Any ordinance restricting newsracks on the Strip could face a First Amendment challenge similar to the legal fight over the rights of handbillers to distribute cards on the sidewalks, Allen Lichtenstein, American Civil Liberties Union of Nevada general counsel, warned commissioners.
“Wholesale removal of newsracks from the Las Vegas Strip creates significant constitutional problems because it’s a total ban of a particular medium of communication,” he said. “We’ve been down this road with other attempts to ban other types of communication. Hopefully we will not go down it again. I think the results will be the same.”
For businessman Eddie Munoz, his concerns about a potential ordinance deal less with the Constitution and more with the bottom line.
The owner of Strip Advertising, Munoz operates 450 newsracks on the Strip, distributing various publications such as the Las Vegas Informer and Adult Informer, which is the main source of his income.
If newsracks were banned, Munoz said, “I’m out of business; I’m out on the street.”
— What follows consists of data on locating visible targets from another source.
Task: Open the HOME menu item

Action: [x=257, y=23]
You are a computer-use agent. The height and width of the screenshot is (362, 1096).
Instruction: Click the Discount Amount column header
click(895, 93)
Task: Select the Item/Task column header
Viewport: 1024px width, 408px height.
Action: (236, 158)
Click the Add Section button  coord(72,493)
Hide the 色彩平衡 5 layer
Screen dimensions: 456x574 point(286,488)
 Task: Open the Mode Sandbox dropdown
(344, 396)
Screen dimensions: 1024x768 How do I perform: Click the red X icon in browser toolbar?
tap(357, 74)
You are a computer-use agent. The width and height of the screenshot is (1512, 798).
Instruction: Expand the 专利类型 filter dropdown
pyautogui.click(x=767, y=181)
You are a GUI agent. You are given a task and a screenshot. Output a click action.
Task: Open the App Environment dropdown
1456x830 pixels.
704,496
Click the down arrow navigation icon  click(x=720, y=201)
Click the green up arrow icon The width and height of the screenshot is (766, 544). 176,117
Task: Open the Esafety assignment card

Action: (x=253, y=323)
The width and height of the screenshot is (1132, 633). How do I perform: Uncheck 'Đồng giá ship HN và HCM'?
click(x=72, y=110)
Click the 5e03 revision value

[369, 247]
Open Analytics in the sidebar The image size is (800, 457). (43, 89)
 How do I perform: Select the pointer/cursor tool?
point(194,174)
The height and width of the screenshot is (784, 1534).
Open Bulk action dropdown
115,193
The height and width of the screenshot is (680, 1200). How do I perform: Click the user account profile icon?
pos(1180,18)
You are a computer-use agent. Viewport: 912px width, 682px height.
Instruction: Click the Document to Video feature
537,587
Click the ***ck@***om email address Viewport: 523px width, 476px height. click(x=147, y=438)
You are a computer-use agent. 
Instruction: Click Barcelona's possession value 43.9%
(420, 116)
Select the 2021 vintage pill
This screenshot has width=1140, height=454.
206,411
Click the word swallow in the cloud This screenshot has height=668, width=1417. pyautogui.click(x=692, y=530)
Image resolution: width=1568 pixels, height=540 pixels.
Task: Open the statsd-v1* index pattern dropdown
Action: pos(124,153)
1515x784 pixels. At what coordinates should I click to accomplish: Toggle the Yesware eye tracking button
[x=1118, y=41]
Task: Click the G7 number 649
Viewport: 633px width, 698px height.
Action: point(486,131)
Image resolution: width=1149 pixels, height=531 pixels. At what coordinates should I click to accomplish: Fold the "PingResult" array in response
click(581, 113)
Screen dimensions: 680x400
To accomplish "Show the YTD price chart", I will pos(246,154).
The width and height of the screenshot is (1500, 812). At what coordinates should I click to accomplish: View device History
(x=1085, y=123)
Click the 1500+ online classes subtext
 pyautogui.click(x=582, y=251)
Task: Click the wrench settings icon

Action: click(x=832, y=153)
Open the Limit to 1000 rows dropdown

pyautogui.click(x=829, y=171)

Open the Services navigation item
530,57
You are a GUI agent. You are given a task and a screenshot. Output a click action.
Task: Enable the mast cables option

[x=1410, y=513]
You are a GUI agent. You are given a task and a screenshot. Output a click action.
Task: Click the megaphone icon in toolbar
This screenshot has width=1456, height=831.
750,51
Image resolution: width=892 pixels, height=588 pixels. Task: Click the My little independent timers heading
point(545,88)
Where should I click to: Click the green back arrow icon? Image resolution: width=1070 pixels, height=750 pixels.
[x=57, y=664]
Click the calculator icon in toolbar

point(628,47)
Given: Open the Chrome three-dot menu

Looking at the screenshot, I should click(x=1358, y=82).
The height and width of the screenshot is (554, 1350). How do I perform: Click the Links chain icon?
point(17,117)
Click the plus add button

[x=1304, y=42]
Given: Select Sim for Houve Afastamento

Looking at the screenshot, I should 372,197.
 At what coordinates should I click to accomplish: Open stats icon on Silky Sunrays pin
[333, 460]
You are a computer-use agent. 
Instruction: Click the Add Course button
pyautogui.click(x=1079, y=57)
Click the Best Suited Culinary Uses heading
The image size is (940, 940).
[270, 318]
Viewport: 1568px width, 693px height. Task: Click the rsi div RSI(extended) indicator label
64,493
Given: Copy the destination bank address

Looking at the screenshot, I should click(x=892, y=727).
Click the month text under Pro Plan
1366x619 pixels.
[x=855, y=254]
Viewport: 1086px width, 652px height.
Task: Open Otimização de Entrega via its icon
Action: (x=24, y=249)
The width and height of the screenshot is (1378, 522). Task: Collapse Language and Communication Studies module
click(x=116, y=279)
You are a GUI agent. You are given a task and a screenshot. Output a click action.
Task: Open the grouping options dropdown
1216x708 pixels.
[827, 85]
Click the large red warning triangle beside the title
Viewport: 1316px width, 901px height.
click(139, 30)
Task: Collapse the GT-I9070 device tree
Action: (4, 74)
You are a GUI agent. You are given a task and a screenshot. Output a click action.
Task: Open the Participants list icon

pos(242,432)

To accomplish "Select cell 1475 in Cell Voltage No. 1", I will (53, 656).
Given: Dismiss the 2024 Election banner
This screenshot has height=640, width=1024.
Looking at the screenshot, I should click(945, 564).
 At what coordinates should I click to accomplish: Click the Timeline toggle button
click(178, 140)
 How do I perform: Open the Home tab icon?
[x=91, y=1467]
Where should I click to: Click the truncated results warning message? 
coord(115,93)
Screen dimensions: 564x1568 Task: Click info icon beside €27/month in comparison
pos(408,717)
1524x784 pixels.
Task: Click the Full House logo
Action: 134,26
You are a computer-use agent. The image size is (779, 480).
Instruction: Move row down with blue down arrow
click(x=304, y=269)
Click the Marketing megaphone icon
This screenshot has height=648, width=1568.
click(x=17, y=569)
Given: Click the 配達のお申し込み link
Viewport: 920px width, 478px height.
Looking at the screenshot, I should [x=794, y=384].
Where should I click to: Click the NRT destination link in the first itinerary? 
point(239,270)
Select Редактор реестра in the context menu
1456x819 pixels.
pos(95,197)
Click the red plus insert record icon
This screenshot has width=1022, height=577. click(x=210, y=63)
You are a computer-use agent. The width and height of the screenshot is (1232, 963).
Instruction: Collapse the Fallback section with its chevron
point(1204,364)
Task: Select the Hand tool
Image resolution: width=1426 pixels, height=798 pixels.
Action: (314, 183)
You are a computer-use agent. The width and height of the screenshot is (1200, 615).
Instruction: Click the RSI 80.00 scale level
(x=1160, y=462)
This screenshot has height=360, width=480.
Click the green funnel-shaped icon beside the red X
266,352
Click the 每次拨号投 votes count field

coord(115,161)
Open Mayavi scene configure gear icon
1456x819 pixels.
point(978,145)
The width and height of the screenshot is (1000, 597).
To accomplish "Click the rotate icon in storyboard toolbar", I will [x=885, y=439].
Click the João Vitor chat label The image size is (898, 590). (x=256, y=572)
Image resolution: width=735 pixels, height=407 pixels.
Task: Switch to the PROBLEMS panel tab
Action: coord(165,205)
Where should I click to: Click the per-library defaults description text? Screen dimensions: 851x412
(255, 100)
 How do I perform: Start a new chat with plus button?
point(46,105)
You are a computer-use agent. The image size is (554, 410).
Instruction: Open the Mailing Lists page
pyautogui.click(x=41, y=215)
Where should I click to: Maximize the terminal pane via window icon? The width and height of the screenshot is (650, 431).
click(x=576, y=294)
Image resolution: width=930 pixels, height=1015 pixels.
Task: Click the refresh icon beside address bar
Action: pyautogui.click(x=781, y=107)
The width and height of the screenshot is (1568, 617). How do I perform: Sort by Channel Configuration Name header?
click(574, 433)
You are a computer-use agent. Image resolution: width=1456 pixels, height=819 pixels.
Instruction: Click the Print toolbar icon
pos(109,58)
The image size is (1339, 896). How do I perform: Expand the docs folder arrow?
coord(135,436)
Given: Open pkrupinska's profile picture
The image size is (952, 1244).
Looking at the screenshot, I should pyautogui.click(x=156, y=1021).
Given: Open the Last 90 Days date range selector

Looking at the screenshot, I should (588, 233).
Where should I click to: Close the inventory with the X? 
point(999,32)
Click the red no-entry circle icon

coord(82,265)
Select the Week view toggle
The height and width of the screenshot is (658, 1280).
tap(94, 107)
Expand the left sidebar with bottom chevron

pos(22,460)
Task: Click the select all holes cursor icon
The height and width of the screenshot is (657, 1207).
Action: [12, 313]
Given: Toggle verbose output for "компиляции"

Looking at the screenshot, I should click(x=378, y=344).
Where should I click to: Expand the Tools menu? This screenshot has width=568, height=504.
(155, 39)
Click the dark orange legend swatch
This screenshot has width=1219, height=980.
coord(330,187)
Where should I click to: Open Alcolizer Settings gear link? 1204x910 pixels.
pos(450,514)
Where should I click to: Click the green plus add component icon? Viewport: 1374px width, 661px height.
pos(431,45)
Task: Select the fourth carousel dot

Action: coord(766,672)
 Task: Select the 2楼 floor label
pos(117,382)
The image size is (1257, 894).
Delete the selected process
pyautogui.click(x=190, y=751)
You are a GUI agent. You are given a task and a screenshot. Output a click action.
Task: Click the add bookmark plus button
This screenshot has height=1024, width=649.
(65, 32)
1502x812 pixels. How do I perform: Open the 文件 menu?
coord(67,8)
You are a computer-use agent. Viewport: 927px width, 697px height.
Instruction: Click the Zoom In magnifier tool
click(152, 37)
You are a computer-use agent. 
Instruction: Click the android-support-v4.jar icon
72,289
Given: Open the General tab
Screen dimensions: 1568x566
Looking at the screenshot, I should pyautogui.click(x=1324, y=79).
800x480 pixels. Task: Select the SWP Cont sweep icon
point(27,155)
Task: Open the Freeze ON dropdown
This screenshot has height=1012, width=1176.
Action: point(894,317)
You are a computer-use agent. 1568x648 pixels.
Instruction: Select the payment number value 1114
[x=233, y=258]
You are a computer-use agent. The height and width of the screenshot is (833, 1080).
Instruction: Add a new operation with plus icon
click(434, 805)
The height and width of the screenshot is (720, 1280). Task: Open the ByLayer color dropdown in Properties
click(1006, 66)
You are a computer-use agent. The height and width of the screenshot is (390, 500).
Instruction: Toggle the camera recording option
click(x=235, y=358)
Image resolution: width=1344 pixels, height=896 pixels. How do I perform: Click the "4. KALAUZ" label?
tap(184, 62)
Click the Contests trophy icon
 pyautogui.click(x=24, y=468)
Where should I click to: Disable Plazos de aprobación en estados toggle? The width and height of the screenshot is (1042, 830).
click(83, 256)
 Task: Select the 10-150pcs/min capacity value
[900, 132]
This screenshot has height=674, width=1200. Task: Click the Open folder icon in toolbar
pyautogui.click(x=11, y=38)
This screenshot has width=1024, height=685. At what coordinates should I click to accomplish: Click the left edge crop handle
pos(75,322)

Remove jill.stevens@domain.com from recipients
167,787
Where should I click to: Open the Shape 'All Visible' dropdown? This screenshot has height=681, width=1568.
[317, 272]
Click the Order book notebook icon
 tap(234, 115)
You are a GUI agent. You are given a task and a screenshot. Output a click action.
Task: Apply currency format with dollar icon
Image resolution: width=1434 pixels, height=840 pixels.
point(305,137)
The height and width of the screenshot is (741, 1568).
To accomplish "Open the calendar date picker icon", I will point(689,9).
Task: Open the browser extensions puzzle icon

Commissioner Steve Sisolak said removing the newsracks isn’t a free speech issue and that the commission’s goal is to improve the Strip experience for pedestrians, even if it means a loss of business for newsrack operators.
“Our (concern) is strictly about the free flow of pedestrian traffic safely on Las Vegas Boulevard,” Sisolak said. “You can’t help one person to the detriment of 40 million tourists coming to Clark County that are forced out into the right of way because there are immovable objects blocking their passage.”